## What is needed
Every record is to be transcribed exactly as written.

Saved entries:
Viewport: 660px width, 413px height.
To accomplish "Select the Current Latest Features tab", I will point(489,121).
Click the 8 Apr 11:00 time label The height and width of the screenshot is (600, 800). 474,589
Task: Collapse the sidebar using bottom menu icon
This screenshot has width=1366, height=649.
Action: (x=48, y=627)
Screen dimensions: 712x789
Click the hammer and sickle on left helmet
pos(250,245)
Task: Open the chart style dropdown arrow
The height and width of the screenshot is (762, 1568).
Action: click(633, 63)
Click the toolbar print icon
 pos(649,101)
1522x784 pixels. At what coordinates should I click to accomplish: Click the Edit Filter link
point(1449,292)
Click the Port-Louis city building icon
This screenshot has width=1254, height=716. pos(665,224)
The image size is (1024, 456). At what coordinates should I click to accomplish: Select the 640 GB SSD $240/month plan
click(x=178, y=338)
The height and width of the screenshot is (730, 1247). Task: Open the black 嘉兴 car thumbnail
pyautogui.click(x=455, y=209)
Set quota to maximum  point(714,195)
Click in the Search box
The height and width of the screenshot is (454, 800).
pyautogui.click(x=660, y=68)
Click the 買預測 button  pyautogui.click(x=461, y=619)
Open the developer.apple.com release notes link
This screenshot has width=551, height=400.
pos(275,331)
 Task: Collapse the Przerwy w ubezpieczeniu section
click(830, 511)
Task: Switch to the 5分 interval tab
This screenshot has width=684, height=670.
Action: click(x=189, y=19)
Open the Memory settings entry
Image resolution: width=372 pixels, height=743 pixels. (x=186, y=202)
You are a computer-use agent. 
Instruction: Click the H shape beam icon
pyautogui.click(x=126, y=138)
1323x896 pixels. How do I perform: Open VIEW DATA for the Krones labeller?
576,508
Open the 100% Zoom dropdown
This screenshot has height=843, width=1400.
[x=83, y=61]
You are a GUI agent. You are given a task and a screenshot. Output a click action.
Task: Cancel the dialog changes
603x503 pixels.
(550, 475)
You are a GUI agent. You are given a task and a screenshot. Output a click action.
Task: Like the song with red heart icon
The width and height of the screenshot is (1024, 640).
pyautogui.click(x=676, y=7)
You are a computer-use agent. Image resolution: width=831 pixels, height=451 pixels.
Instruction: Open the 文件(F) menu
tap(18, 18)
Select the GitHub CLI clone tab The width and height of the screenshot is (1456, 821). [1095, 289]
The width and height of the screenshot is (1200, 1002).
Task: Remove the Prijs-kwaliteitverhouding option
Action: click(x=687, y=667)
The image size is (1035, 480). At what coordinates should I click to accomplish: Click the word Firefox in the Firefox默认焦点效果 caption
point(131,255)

## Result of the task
Viewport: 660px width, 413px height.
To accomplish "Select the Current Latest Features tab", I will point(489,121).
Click the 8 Apr 11:00 time label The height and width of the screenshot is (600, 800). 474,589
Task: Collapse the sidebar using bottom menu icon
This screenshot has width=1366, height=649.
Action: (x=48, y=627)
Screen dimensions: 712x789
Click the hammer and sickle on left helmet
pos(250,245)
Task: Open the chart style dropdown arrow
The height and width of the screenshot is (762, 1568).
Action: click(633, 63)
Click the toolbar print icon
 pos(649,101)
1522x784 pixels. At what coordinates should I click to accomplish: Click the Edit Filter link
point(1449,292)
Click the Port-Louis city building icon
This screenshot has width=1254, height=716. pos(665,224)
The image size is (1024, 456). At what coordinates should I click to accomplish: Select the 640 GB SSD $240/month plan
click(x=178, y=338)
The height and width of the screenshot is (730, 1247). Task: Open the black 嘉兴 car thumbnail
pyautogui.click(x=455, y=209)
Set quota to maximum  point(714,195)
Click in the Search box
The height and width of the screenshot is (454, 800).
pyautogui.click(x=660, y=68)
Click the 買預測 button  pyautogui.click(x=461, y=619)
Open the developer.apple.com release notes link
This screenshot has width=551, height=400.
pos(275,331)
 Task: Collapse the Przerwy w ubezpieczeniu section
click(830, 511)
Task: Switch to the 5分 interval tab
This screenshot has width=684, height=670.
Action: click(x=189, y=19)
Open the Memory settings entry
Image resolution: width=372 pixels, height=743 pixels. (x=186, y=202)
You are a computer-use agent. 
Instruction: Click the H shape beam icon
pyautogui.click(x=126, y=138)
1323x896 pixels. How do I perform: Open VIEW DATA for the Krones labeller?
576,508
Open the 100% Zoom dropdown
This screenshot has height=843, width=1400.
[x=83, y=61]
You are a GUI agent. You are given a task and a screenshot. Output a click action.
Task: Cancel the dialog changes
603x503 pixels.
(550, 475)
You are a GUI agent. You are given a task and a screenshot. Output a click action.
Task: Like the song with red heart icon
The width and height of the screenshot is (1024, 640).
pyautogui.click(x=676, y=7)
You are a computer-use agent. Image resolution: width=831 pixels, height=451 pixels.
Instruction: Open the 文件(F) menu
tap(18, 18)
Select the GitHub CLI clone tab The width and height of the screenshot is (1456, 821). [1095, 289]
The width and height of the screenshot is (1200, 1002).
Task: Remove the Prijs-kwaliteitverhouding option
Action: click(x=687, y=667)
The image size is (1035, 480). At what coordinates should I click to accomplish: Click the word Firefox in the Firefox默认焦点效果 caption
point(131,255)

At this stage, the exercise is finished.